Without Code 846, your refund has not been released, regardless of what the “Where’s My Refund” tool shows. The IRS Code 846 explanation on Investozora documents exactly what that code means and when it appears.
The Bureau of the Fiscal Service at the U.S. Treasury then receives the authorized payment file from the IRS and routes it through the Federal Reserve’s ACH network to your financial institution. Your bank receives the file typically one to two business days before your official deposit date and may post it early depending on its internal policies. The IRS controls the release.
The Treasury routes the payment. The Fed settles it. Your bank posts it. Each handoff operates on its own schedule, which is why a refund can show as “sent” from the IRS while your bank account still shows nothing, a gap explained fully in federal payment timing.
What Delays the IMF and Holds Your Refund Back
The IMF places your return into a review hold whenever specific conditions are flagged during the settlement analysis. The most common holds follow a precise set of internal rules. Returns claiming the Earned Income Tax Credit or Additional Child Tax Credit are held by law under the PATH Act until mid-February each year, even if you filed in January. The IRS refund delay guide documents the specific statutory basis for this hold.
Transaction Code 570 appearing on your transcript means the IMF has flagged your account for “Additional Action Pending.” This does not mean you are being audited. It typically means the system found a mismatch between what you reported and what a third party reported, or that an identity verification check is in progress.
The account will not move to Code 846 until the Code 570 condition clears. The full operational details of this hold are covered in the IRS Code 570 guide. Returns filed on paper bypass the electronic intake queue entirely and enter a manual transcription process before they ever reach the IMF.

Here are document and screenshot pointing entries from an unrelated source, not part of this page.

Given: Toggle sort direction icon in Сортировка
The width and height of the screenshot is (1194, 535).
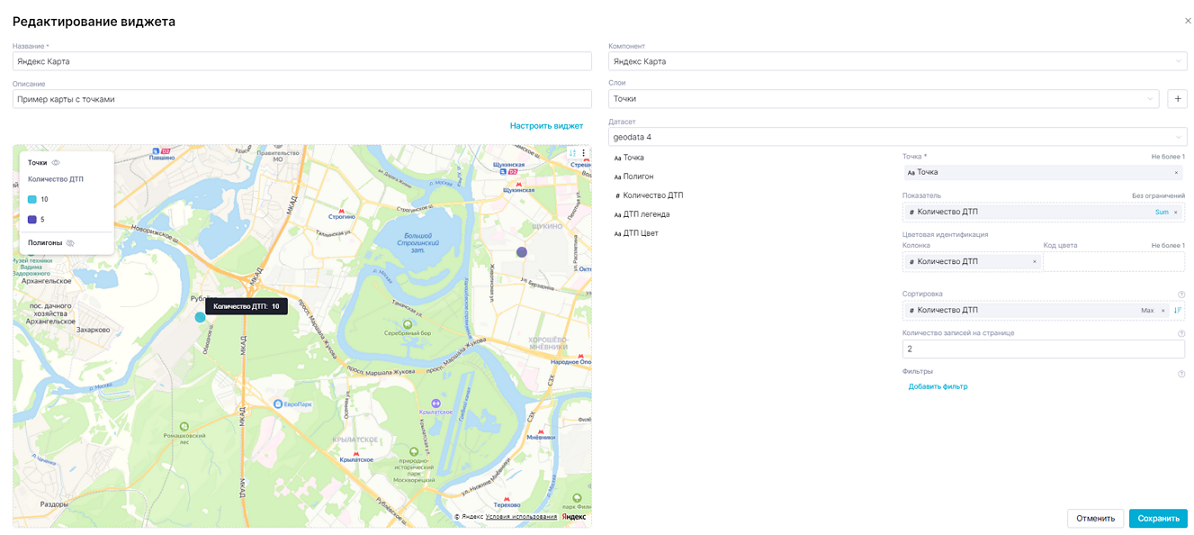Looking at the screenshot, I should click(x=1177, y=310).
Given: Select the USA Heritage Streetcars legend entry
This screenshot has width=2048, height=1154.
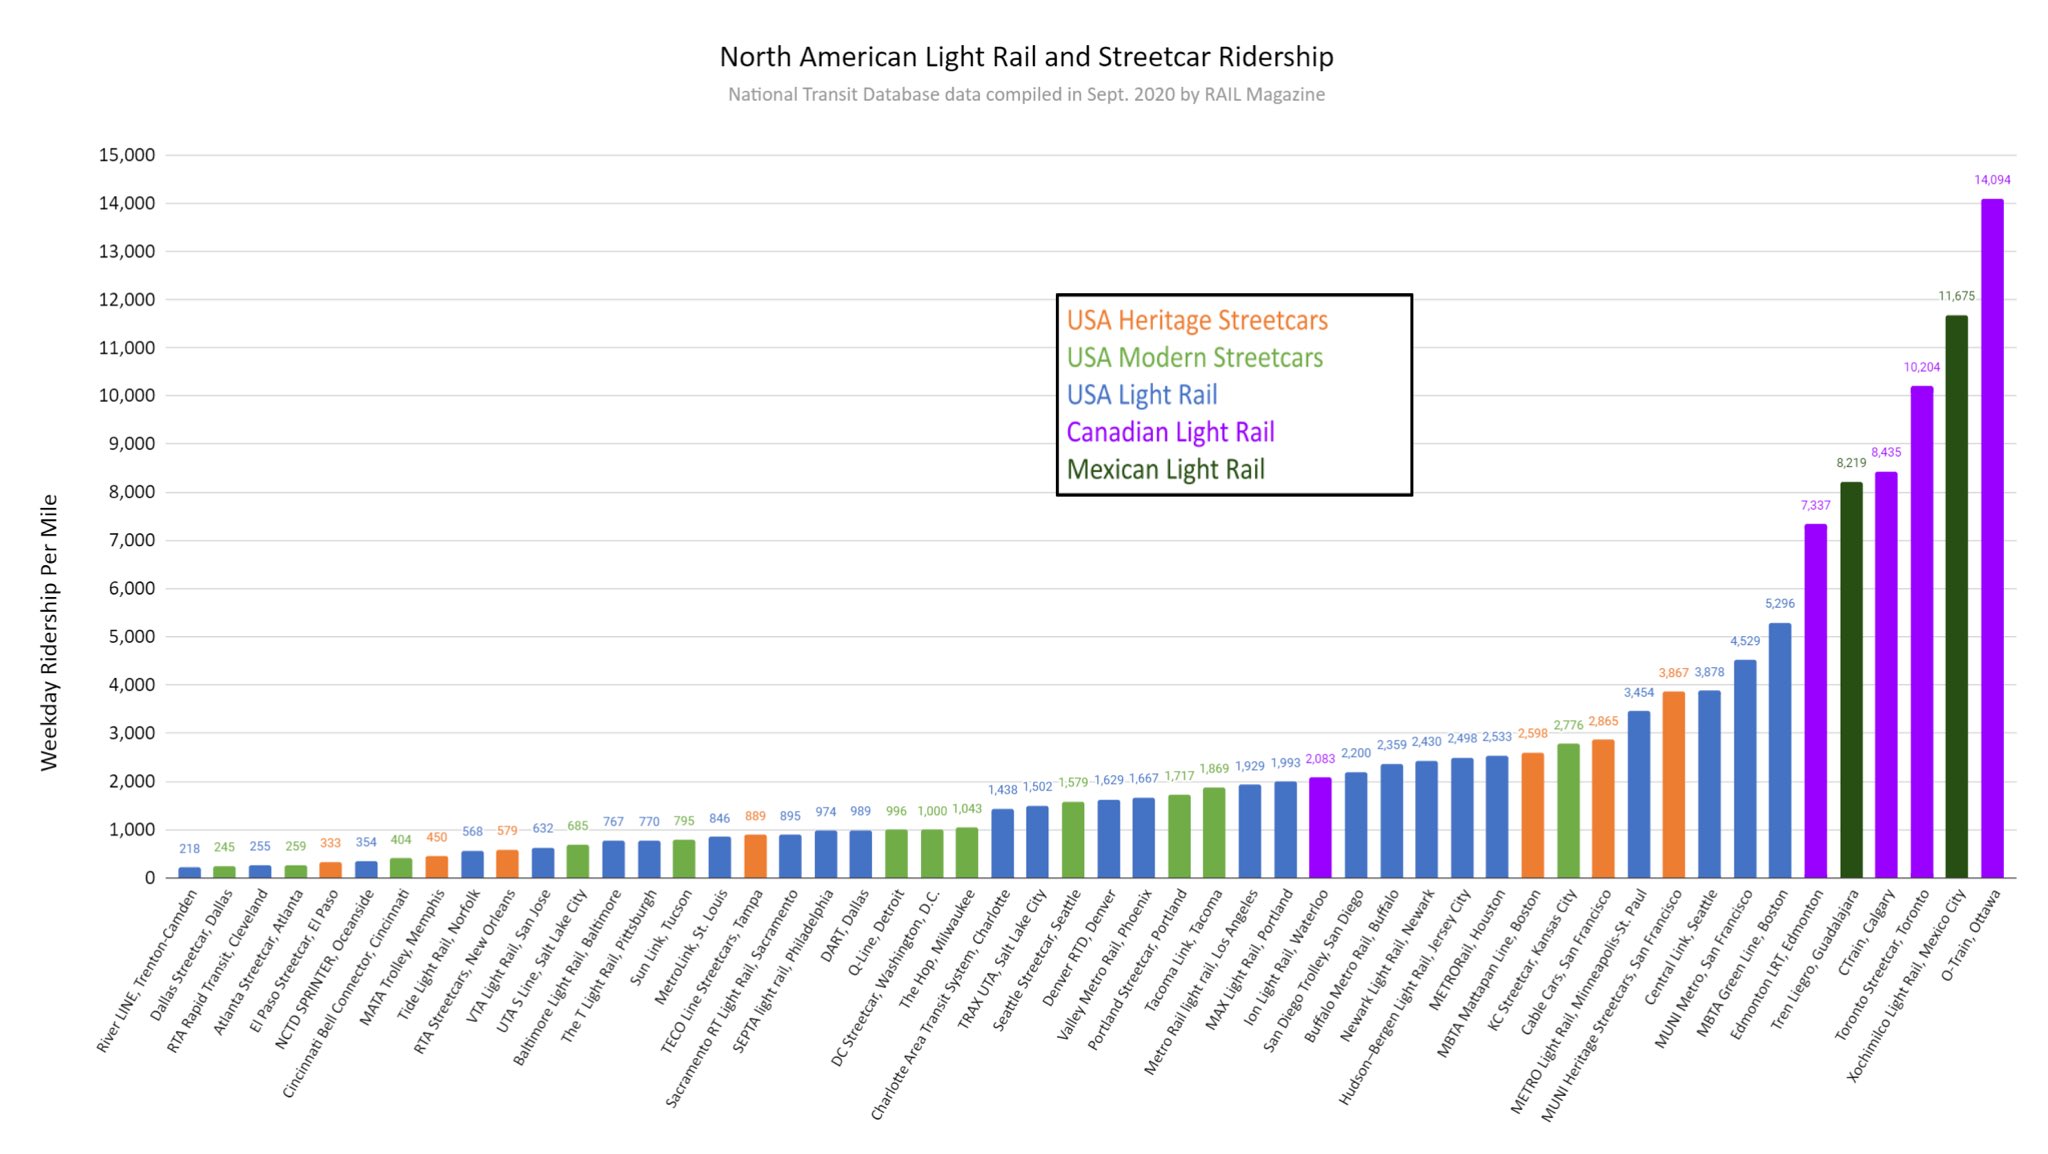Looking at the screenshot, I should point(1197,321).
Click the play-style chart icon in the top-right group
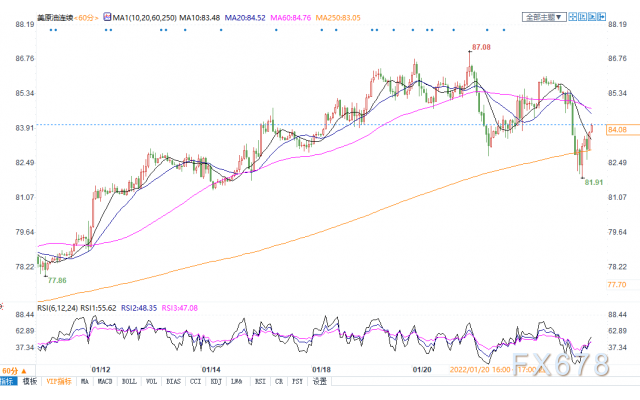 click(x=592, y=17)
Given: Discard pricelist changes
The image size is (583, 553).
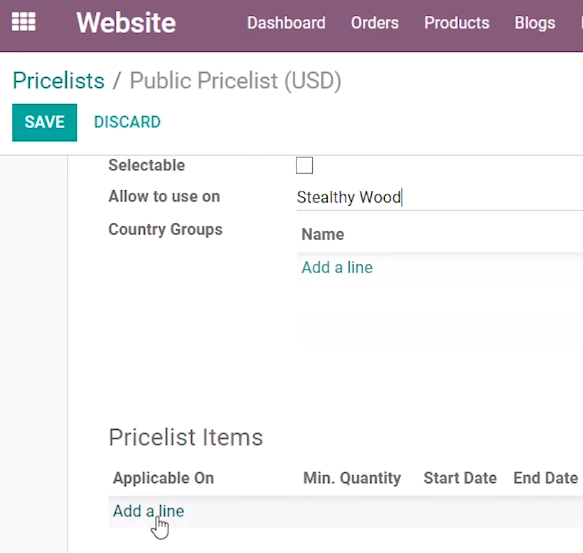Looking at the screenshot, I should [127, 122].
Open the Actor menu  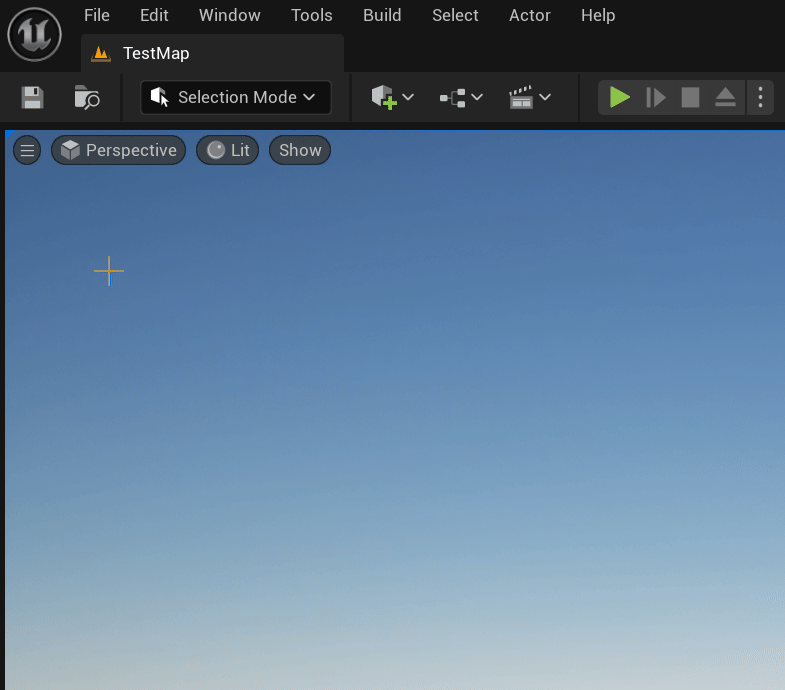point(530,16)
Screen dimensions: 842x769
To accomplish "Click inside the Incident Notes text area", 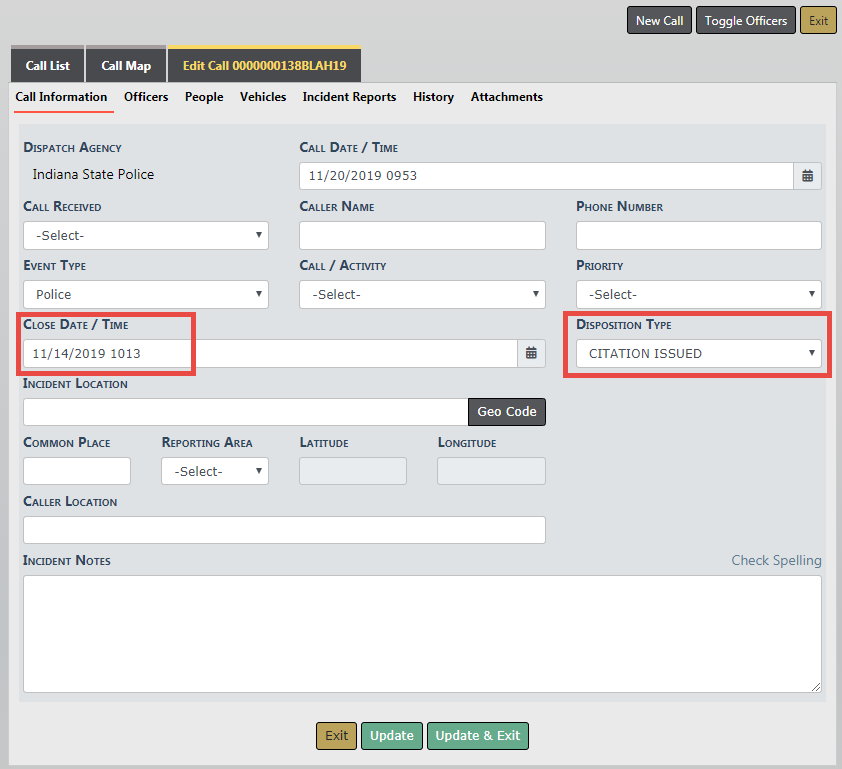I will pyautogui.click(x=422, y=634).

The IRS’s own processing guidelines acknowledge that paper returns take significantly longer, often six to eight weeks under normal conditions, because they must be manually keyed into the system before any automated IMF processing begins.
If you filed on paper, your cycle code will appear on your transcript only after that manual transcription step is complete. Understanding your refund timeline is critical for setting accurate expectations here.
After the PATH Act hold lifts, daily account holders typically see their Code 846 appear and their deposit post within one to two business days of their next IMF processing cycle. Weekly account holders wait until the Thursday processing run.
This is the precise mechanical reason why two people who filed on the same day can receive their refunds on different days, their account types, their cycle codes, and their specific hold conditions are all different variables inside the Individual Master File. If you filed and are still waiting, checking refund status through your IRS online account is the most accurate tool available.
What You Should Do Now
- Log in to your free IRS account and access your tax transcript. Locate your eight-digit cycle code and identify the last two digits to determine whether you have a daily or weekly processing account.
- Look for Transaction Code 846 on your transcript. If it is not present, your refund has not been authorized yet regardless of what the refund tool shows.
- If you see Transaction Code 570, do not call the IRS immediately. Wait one full processing cycle typically one week, to see if the hold clears automatically. If Code 570 remains after two full cycles without a corresponding notice in the mail, contact the IRS at 1-800-829-1040.
- Verify your direct deposit banking information is correct inside your IRS account. A refund sent to a wrong or closed account is governed by specific retrieval rules, detailed at wrong bank account procedures.
- Bookmark the official IRS refund tool and check it no more than once every 24 hours. The system updates once per day, and checking more frequently does not accelerate your Individual Master File processing cycle.